Records from a dataset:

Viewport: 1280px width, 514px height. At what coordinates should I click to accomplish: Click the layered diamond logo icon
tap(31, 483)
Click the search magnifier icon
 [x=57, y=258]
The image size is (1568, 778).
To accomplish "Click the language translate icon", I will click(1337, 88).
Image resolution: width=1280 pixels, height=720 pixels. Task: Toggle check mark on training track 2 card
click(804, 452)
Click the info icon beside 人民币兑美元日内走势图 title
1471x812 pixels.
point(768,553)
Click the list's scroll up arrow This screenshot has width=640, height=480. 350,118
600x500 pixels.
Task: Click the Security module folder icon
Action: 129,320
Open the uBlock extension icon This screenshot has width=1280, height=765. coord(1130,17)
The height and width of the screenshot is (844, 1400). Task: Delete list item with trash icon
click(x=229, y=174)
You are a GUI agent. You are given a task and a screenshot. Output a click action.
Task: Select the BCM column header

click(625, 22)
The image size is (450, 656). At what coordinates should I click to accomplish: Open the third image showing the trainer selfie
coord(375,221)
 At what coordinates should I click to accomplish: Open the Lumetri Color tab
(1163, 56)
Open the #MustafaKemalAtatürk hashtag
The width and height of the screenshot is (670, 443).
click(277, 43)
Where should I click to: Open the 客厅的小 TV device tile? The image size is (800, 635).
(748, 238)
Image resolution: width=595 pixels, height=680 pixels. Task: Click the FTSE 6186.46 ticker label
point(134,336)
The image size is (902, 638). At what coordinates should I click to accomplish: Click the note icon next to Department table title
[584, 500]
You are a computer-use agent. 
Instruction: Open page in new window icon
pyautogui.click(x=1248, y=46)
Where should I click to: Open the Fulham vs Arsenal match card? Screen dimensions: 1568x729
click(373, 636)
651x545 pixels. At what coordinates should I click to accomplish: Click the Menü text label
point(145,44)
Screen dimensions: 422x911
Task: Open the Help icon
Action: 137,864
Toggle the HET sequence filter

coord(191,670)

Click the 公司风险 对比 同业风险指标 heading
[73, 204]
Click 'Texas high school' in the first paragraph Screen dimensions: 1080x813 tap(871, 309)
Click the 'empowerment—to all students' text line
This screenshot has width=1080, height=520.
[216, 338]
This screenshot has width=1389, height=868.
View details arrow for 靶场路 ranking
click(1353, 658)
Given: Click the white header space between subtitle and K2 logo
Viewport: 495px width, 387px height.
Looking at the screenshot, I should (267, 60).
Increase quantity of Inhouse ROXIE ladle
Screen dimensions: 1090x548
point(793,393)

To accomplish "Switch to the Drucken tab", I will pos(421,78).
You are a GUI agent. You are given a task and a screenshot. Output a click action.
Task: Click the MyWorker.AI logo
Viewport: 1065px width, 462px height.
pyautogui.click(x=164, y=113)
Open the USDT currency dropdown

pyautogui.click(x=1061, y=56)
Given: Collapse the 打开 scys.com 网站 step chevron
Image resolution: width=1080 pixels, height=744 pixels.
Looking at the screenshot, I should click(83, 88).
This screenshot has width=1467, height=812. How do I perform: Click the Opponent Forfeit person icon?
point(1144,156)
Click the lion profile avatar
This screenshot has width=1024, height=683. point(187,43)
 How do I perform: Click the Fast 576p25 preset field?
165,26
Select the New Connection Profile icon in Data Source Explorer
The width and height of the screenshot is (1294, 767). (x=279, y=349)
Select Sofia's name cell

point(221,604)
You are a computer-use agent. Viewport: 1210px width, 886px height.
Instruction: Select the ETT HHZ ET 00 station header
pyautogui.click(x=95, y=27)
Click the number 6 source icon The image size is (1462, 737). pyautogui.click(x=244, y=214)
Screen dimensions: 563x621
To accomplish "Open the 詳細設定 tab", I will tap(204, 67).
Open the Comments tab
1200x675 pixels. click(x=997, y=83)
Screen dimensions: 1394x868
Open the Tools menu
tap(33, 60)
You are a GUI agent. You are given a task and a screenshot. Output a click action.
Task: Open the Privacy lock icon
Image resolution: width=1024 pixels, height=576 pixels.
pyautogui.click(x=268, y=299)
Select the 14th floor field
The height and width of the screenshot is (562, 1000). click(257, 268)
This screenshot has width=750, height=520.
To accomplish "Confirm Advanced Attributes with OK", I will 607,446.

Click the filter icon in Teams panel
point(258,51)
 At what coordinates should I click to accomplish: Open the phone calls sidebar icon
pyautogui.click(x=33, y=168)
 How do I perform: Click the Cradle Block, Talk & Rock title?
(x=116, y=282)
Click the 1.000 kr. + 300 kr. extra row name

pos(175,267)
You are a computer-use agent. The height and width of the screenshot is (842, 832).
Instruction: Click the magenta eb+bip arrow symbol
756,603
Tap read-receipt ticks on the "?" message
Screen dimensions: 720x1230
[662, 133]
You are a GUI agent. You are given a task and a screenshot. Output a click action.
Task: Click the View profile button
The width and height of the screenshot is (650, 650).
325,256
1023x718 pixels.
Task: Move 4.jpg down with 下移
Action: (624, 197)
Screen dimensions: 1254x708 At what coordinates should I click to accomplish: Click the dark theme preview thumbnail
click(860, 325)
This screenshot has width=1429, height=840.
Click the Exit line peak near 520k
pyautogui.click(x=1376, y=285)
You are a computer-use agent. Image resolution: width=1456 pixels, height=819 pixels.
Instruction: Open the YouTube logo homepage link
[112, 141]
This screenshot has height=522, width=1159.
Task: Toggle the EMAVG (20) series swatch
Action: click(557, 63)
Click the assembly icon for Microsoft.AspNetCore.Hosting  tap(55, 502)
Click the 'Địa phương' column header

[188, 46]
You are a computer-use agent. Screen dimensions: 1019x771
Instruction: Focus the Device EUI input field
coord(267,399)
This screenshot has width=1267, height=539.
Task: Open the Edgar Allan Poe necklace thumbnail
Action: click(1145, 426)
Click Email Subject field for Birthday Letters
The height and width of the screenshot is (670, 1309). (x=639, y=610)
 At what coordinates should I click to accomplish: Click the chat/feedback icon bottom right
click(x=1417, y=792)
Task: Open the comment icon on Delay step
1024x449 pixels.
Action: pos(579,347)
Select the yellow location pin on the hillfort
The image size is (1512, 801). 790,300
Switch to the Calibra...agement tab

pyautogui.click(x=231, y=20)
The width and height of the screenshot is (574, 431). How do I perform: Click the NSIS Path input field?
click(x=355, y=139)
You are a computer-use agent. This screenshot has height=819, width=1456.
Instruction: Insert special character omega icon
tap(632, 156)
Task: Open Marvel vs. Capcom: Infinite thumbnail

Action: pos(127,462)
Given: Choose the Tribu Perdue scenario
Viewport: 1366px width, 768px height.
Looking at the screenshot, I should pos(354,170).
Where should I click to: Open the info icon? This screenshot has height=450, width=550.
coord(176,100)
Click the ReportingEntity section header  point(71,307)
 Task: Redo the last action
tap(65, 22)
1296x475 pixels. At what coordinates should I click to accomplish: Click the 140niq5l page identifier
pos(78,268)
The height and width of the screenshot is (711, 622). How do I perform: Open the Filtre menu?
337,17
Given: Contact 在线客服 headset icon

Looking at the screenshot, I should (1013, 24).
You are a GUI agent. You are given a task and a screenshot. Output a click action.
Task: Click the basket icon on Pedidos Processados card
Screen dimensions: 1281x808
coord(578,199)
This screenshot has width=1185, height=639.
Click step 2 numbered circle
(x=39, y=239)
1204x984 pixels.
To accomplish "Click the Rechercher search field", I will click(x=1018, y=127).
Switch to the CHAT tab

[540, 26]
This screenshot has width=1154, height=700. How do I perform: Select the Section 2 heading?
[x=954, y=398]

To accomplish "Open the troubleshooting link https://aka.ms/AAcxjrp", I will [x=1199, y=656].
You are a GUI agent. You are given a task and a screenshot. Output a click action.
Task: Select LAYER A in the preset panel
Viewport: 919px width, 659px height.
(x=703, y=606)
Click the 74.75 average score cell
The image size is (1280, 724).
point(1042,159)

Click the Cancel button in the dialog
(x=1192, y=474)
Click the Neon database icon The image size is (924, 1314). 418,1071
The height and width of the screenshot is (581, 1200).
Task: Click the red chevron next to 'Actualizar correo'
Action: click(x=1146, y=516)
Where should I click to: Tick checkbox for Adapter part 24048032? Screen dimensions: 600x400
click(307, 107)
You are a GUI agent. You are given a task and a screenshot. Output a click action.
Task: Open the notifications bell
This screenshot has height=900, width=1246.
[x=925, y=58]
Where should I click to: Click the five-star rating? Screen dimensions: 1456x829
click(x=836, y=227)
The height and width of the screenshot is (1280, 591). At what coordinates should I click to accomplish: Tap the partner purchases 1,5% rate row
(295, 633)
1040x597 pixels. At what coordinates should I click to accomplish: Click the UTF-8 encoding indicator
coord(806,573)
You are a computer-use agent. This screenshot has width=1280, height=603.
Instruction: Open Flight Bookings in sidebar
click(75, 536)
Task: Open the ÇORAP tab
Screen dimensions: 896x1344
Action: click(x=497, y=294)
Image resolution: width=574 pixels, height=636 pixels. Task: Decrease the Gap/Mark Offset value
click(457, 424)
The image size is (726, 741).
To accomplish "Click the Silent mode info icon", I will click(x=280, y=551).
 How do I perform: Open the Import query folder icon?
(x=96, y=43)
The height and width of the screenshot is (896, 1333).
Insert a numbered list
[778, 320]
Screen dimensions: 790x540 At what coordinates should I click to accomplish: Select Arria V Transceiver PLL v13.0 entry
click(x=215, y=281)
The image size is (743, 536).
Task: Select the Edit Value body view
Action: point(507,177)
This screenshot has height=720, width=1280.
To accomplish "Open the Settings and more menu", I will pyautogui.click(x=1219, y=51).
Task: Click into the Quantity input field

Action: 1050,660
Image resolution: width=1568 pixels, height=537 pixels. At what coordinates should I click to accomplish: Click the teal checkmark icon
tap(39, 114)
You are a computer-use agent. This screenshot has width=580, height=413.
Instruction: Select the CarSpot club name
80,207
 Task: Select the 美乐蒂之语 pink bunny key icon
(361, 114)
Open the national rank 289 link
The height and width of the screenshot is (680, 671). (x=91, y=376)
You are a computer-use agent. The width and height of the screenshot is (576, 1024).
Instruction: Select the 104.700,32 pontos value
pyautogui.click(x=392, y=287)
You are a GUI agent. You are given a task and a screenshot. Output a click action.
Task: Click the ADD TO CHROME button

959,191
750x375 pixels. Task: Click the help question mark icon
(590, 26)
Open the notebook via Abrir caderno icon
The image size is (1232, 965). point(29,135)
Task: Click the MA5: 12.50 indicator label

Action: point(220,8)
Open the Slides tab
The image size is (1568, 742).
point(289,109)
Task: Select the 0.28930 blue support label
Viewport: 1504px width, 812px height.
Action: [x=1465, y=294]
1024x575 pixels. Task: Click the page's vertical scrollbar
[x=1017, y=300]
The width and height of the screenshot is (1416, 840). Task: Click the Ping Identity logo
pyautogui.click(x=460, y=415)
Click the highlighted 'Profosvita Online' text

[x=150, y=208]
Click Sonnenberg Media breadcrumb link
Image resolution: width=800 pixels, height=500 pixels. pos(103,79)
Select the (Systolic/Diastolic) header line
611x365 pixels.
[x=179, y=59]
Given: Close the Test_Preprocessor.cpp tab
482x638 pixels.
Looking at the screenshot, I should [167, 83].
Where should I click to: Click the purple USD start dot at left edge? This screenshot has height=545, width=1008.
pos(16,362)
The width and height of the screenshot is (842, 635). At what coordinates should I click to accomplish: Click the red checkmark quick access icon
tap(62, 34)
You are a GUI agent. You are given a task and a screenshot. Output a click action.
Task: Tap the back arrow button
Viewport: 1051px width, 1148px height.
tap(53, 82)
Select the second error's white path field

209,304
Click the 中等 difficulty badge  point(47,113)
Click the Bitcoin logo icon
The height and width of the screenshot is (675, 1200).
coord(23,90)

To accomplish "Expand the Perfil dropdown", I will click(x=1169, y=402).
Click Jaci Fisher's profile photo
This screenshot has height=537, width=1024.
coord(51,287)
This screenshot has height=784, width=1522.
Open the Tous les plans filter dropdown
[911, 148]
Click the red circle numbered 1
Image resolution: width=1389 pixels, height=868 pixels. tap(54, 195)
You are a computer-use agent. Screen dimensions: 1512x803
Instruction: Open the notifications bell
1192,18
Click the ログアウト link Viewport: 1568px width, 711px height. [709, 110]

• _YOUR INSTRUCTIONS_
Give every line from the first of the items down to the line containing "will click(1337, 88)." as a numbered list, skipping blank lines.

• _CORRECT RESULT_
1. Viewport: 1280px width, 514px height. At what coordinates should I click to accomplish: Click the layered diamond logo icon
2. tap(31, 483)
3. Click the search magnifier icon
4.  [x=57, y=258]
5. The image size is (1568, 778).
6. To accomplish "Click the language translate icon", I will click(1337, 88).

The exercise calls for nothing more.